Just like one of his most famous roles from the series "Mission: Impossible," Martin Landau was known for his chameleon-like abilities as an actor.
The Oscar winner died Saturday of unexpected complications during a short stay at UCLA Medical Center, his publicist Dick Guttman told The Associated Press. He was 89.
He'll be remembered for his Oscar-winning turn as aging horror movie star Bela Lugosi in 1994's "Ed Wood," as well as his breakout role playing the master of disguise Rollin Hand in "Mission: Impossible."
Here is a quick look back at those roles and more:
'Mission: Impossible' 1966-69
After a number of small and featured roles in films including "North by Northwest" and "Cleopatra," Landau landed the role of Rollin Hand in the TV series "Mission: Impossible." The show became a hit and Landau agreed to continue the series on a year-by-year basis so as not to interfere with his film career. Starring beside his then-wife Barbara Bain, Landau played a wide range of characters, shifting his appearance and accents. He and Bain left the series after the third season to star in the British-made sci-fi series "Space: 1999."

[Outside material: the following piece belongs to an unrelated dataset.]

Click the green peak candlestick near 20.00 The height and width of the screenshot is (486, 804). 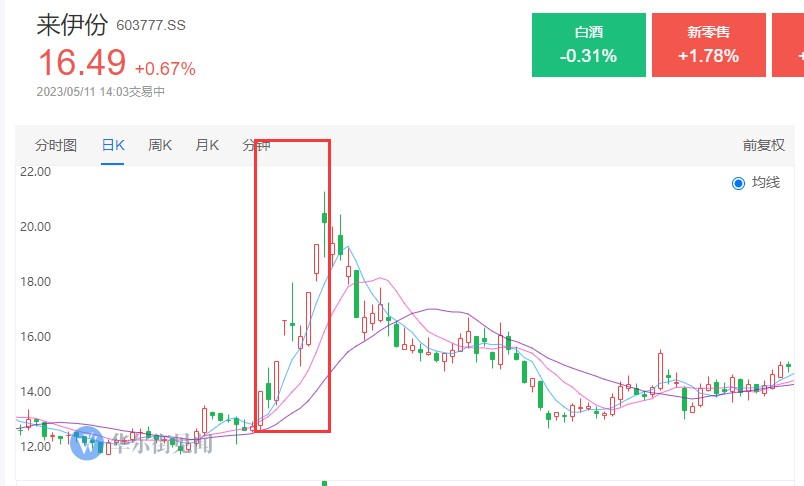324,218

'Tucker: The Man and His Dream' 1988
In Francis Ford Coppola's biographical comedy drama "Tucker: The Man and His Dream," Landau earned his first Oscar nomination playing the role of New York financier Abe Karatz opposite Jeff Bridges' Preston Tucker. Landau credited Coppola for casting him in a role that had "dimension" after his film career languished for a decade.

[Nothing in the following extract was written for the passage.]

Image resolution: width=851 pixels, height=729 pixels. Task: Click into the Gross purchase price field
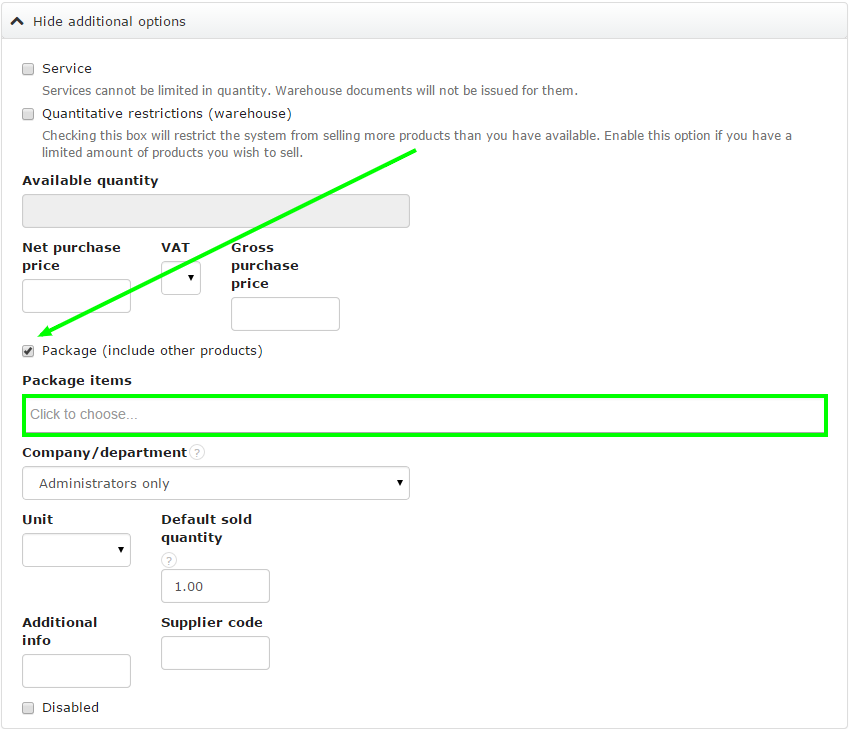click(285, 314)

'Crimes and Misdemeanors' 1989
A year later, Landau earned his second Oscar nomination for Woody Allen's "Crimes and Misdemeanors." Allen has said he had trouble filling the role of Judah until Landau read for the part. "Of all the actors I've ever worked with, he gives expression to my dialogue exactly as I hear it. His colloquialisms, his idiom, his inflection is exactly correct," Allen said in a 1993 interview.
'Ed Wood' 1994
Landau finally won an Academy Award for his portrayal of Bela Lugosi in Tim Burton's 1994 biopic "Ed Wood." The actor said he prepared for his role by watching dozens of Lugosi's old movies and studying his Hungarian accent. He also received SAG and Golden Globe awards for his portrayal.